By Doug Gibson
Ever heard of Larry Semon? That's all right. He's not nearly as popular as his peers. He was a silent movie comic. His physical comedy and sad sack face made him very popular in one- and two-reelers, but his character had a tough time creating pathos with viewers. He needed to be seen in small doses.
Semon had ambition, though, and in the mid 1920s he worked with the son of the late L. Frank Baum, to bring Baum's Wizard of Oz series to the big screen. The 1925 film (versions range from 72 to 81 minutes) is a curio. A huge flop at the box office -- it more or less ruined Semon's career -- it is nevertheless fascinating. It's a so-bad-it's-interesting ego trip from a star who desperately needed a director other than himself. Still, there are moments -- particularly at the beginning of the film -- that feature talented slapstick comedy. Yet, in this film are Semon, of course, big fat slapstick veteran Frank Alexander, a very young Oliver Hardy and Semon's very pretty wife, Dorothy Dwan.

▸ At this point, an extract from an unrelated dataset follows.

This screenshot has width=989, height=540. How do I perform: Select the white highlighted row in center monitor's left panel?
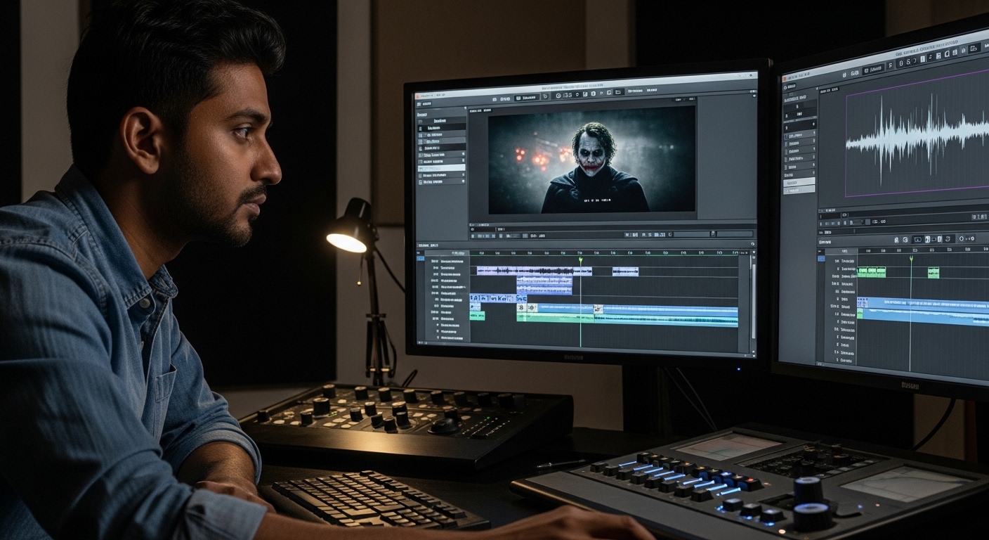(441, 168)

The film meanders on coherently while the characters are in Kansas. It's cliche-ridden, but there are talented, physical slapstick gags with Semon, Hardy and Alexander. There's a funny bit with bees, and another with a swing. But once the main characters are blown to Oz in a shack it loses all sense. The first nonsensical twist is having Aunt Em -- who is in the wind-guided shack -- disappear when they arrive. It gets worse: Semon turns into the Scarecrow, Hardy the Tin Man and Bell the cowardly lion, but they really aren't these characters. They are disguises. Alexander briefly turns into a good guy, then reverts to being a bad guy. Incomprehensibly, Hardy's Tin Man turns bad too.